Resumo
A palavra abstrata é interessante também em inglês.
Abstract, resumo, resumir.
Uma vez eu levei para uma visita ao Masp uma turma das aulas de Arte.
No terceiro andar havia uma exposição do acervo que começava com as obras Abstratas.
Uma professora me perguntou quando estava observando uma das primeiras obras:
Betu, o que é isto?
Não tive nem tempo de respondê-la e um menino de uns dez anos saiu correndo de trás de um biombo e foi respondendo:
Isto é uma Composição com linhas,formas, cores e texturas.

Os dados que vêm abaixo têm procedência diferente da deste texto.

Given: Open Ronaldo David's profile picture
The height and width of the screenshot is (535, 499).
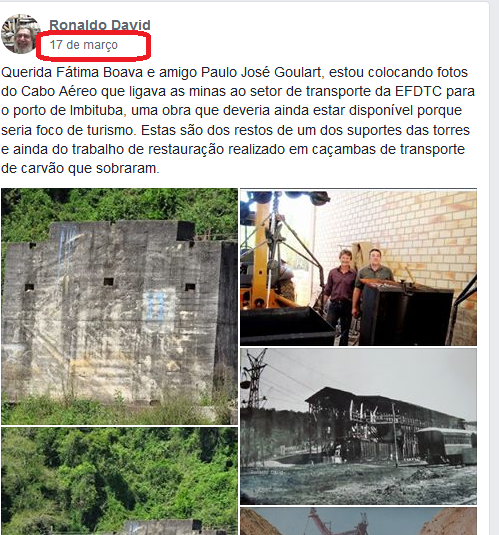Looking at the screenshot, I should point(20,34).
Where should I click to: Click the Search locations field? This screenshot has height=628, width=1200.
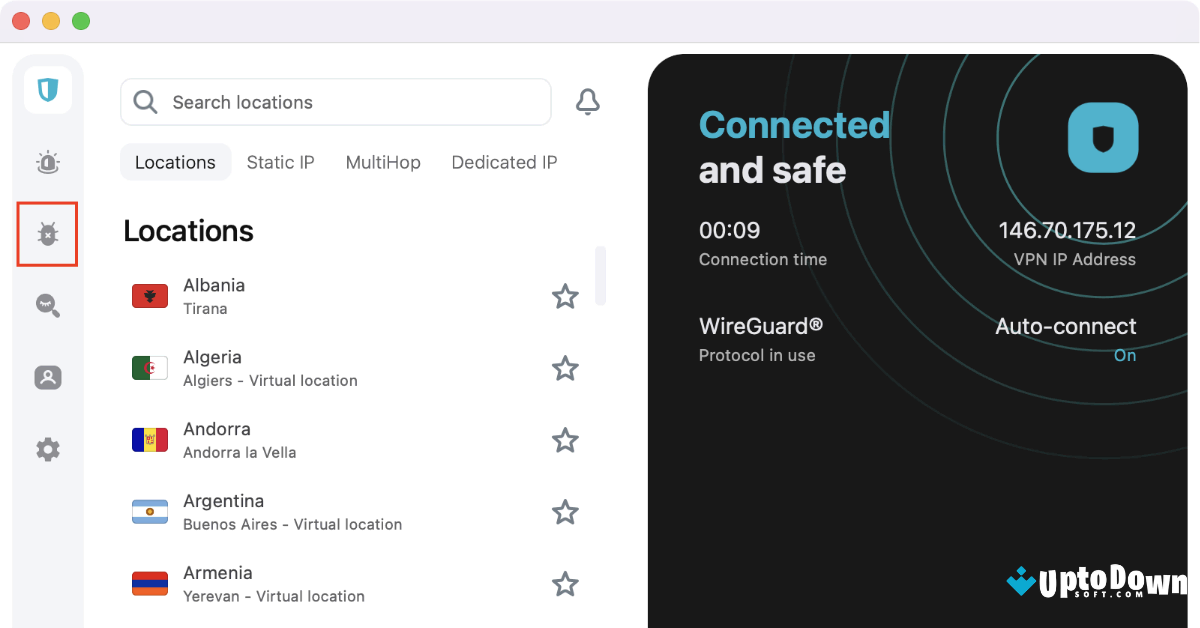pyautogui.click(x=336, y=102)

Óbvio que eu nunca me esqueci desta cena.
Incrível.
Já faz um tempo que meus jovens alunos têm alguma noção do Abstracionismo, já que estão tendo aulas de Arte muito boas no Ensino Infantil.
Porém, muitos ainda relacionam o Surrealismo com o Abstracionismo.
É simples entender.
Quando produzem ou encaram uma Obra Surrealista normalmente eles me dizem que a Obra não tem Sentido.
Ou seja, os elementos da imagem nâk têm uma organização que conte uma história real, que faça um sentido direto com que eles conheçam da normal realidade.
É quase a mesma sensação que eles têm ao produzir, ou encarar uma obra Abstrata.
Nesta, mais ainda eles não vêm sentido que Abrace a tal Realidade.
São dois movimentos diferentes.
No Surrealismo a história é contada além da realidade, ou mostra coisas impossíveis de acontecer no nosso dia a dia, por isso Surreal.
Ainda hoje existe o Surreal funcionando como gíria.
Cara, isso é Surreal!
Fantástico.
Verbete que por sinal nasce do verbete Fantasia.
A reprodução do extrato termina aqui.